把讲二叉树层次遍历的这篇题解，从它停下的地方接着写下去。
===== 节选 =====
LeetCode OJ 之 Binary Tree Level Order Traversal （二叉树的层次遍历）

题目：

Given a binary tree, return the level order traversal of its nodes' values. (ie, from left to right, level by level).

For example:

Given binary tree 

{3,9,20,#,#,15,7}

,

3
/ \
9  20
/  \
15   7

return its level order traversal as:

[
[3],
[9,20],
[15,7]
]

思路：

定义两个队列，分别存储当前行的结点和下一行的结点，通过入队出队可以按行遍历结点数据，并存入vector。

代码：

迭代版：

/**
* Definition for binary tree
* struct TreeNode {
*     int val;
*     TreeNode *left;
*     TreeNode *right;
*     TreeNode(int x) : val(x), left(NULL), right(NULL) {}
* };
*/
class Solution {
public:
vector<vector<int> > levelOrder(TreeNode *root)
{
vector<vector<int> > result;
if(root == nullptr)
return result;
queue<TreeNode*> current, next;//定义两个队列，current存当前行的结点，next存储下一行的结点
vector<int> level; //存储当前行的数据
current.push(root);//把根结点入队
while (!current.empty())
===== 摘录资料 =====
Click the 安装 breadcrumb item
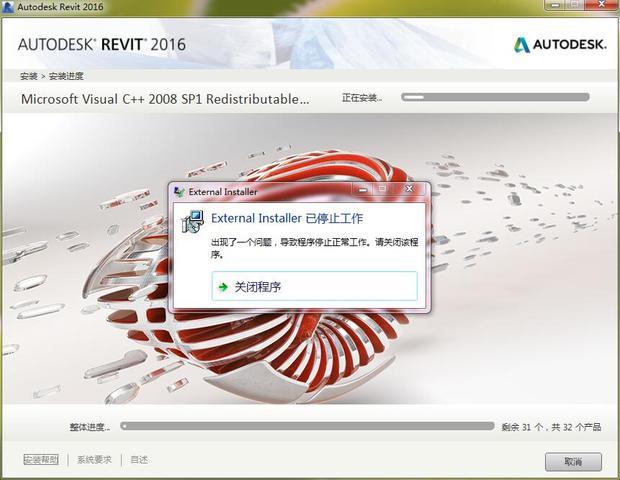Viewport: 620px width, 480px height. (x=28, y=76)
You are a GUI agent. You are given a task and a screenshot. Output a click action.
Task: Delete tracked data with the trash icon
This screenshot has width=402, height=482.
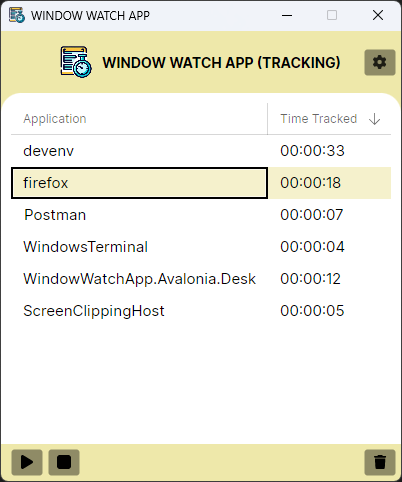pos(380,462)
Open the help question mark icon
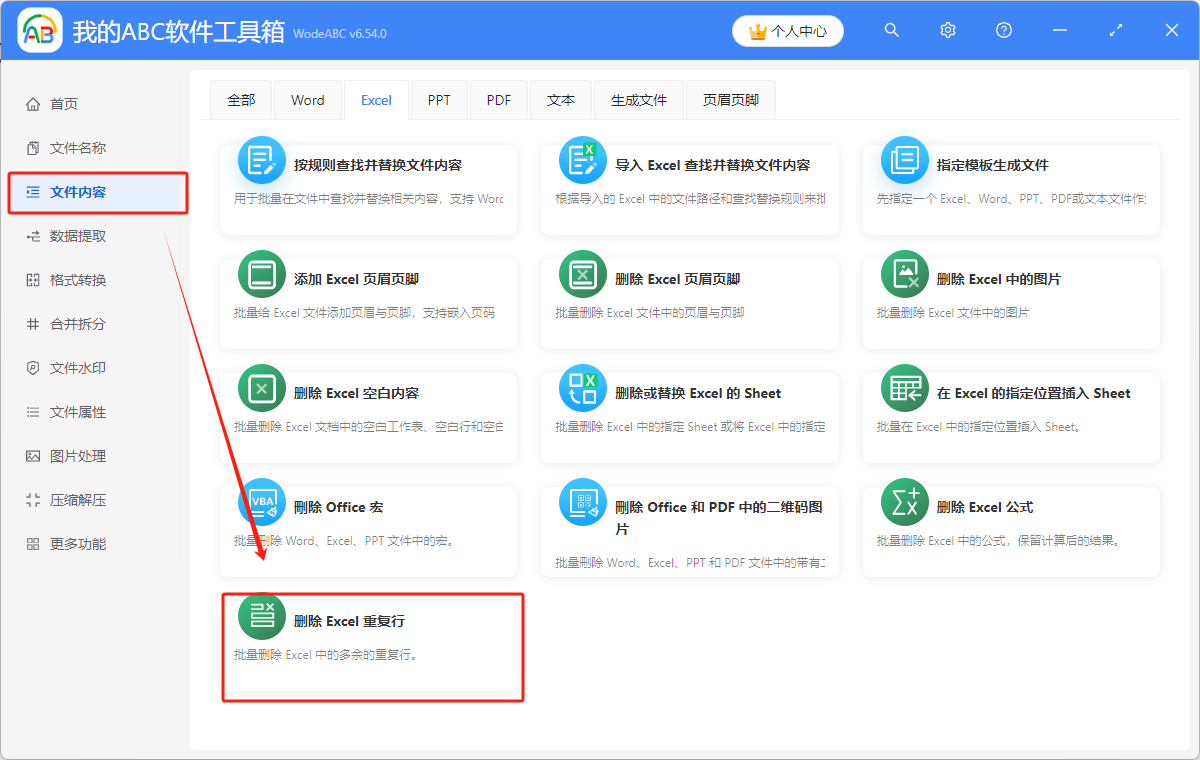The width and height of the screenshot is (1200, 760). click(x=1003, y=30)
=====
● **书面回答**:
{
while (!current.empty()) //结束条件是当前队列为空，下一队列非空
{
TreeNode* node = current.front();
current.pop();
level.push_back(node->val);
if (node->left != nullptr) next.push(node->left);//把当前行结点的子结点都存入next队列
if (node->right != nullptr) next.push(node->right);
}
result.push_back(level);//把当前行的vector push进result
level.clear();//清空当前vector里的数据
swap(next, current);//交换两个队列后，下一行的结点存在current里，next则为空
}
return result;
}
};

递归版：

/**
* Definition for binary tree
* struct TreeNode {
* int val;
* TreeNode *left;
* TreeNode *right;
* TreeNode(int x) : val(x), left(NULL), right(NULL) {}
* };
*/

class Solution {
public:
void traverse(TreeNode *root, size_t level, vector<vector<int>> &result)
{
if (!root)
return;
if (level > result.size())
result.push_back(vector<int>());

result[level-1].push_back(root->val);

traverse(root->left, level+1, result);
traverse(root->right, level+1, result);

}
vector<vector<int> > levelOrder(TreeNode *root)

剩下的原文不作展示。